Hospital waiting lists in Northern Ireland have fallen for the first time in three years.
Preliminary statistics, published on Thursday, indicate a sharp drop.
Department of health figures from across the province give a total of 57,600 people waiting for treatment - a drop of 2,500.
While the overall total has fallen, the number of people who have been waiting a long time shows the sharpest drop.
The number of people who have been waiting in breach of patients charter standards - 12 months for heart surgery or 18 months for other surgery - is down by 800.
Northern Ireland Office Health Minister Des Browne, welcomed the figures as "very good news for patients".
Check calls
"Obviously there is still a long way to go, but this shows clearly that the efforts we have been putting into this area, particularly in improving the management of waiting lists, are now beginning to bear fruit," he said.

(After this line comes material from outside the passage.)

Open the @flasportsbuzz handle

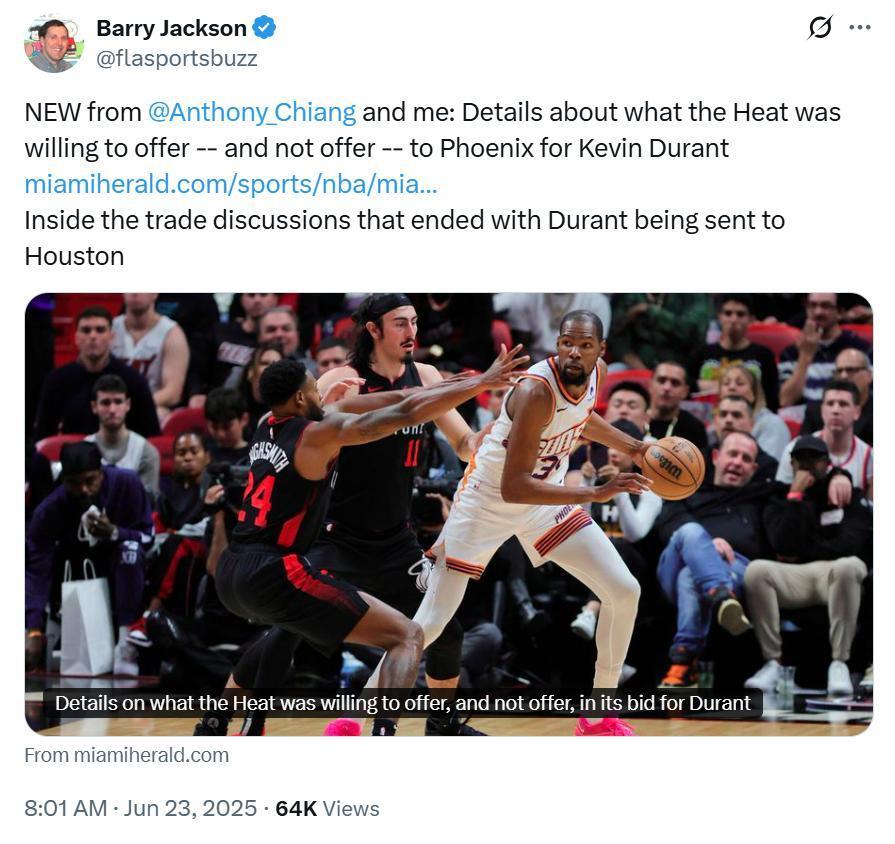(x=177, y=58)
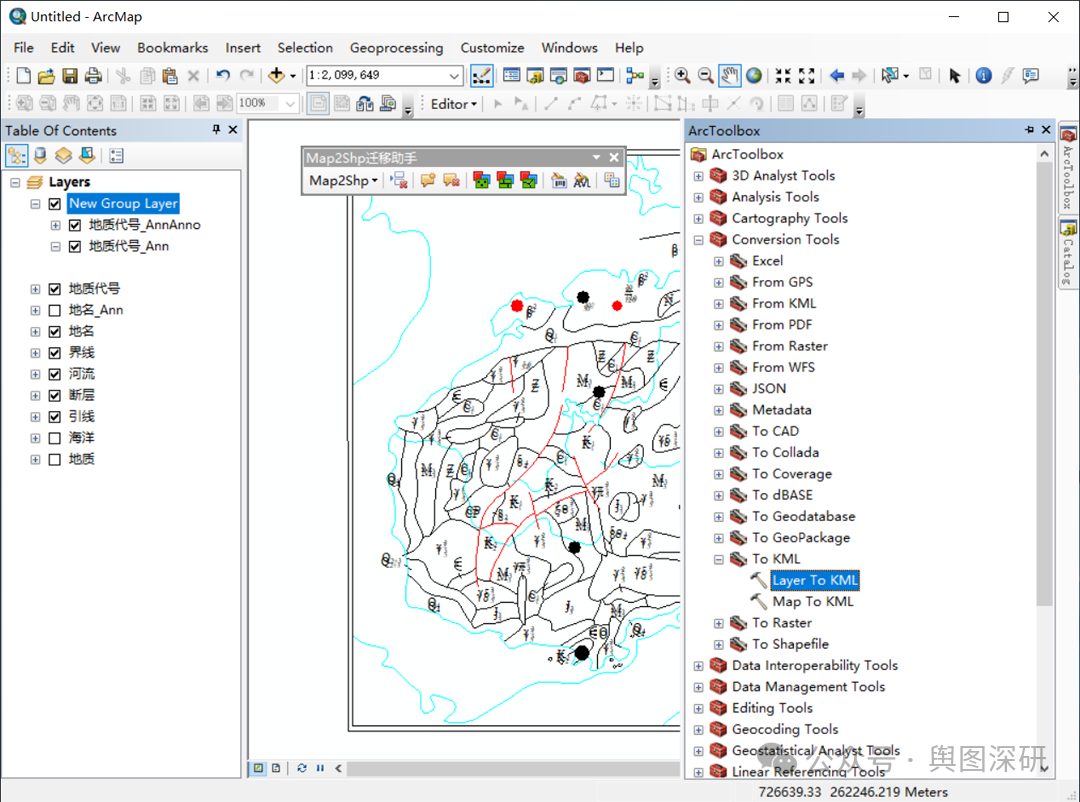Expand the 3D Analyst Tools toolbox
This screenshot has width=1080, height=802.
[x=699, y=176]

"It is important that we build on what has been achieved so far in terms of inpatient waiting lists.
"I shall now be looking to the service to focus effort over coming months on improving waiting times for outpatients also."
The decline is largely due to hospitals getting money to set up initiatives to target waiting lists and to a comprehensive programme of trying to validate everyone who is still in the queue.
When check calls are made to patients waiting for treatment, the number falls for a variety of reasons.
Some people will have moved house, are being treated elsewhere, are getting better, or may even have died, either from the complaint they were waiting to have treated or from an unrelated illness.
Figures released last year showed Northern Ireland had the longest waiting lists in Europe.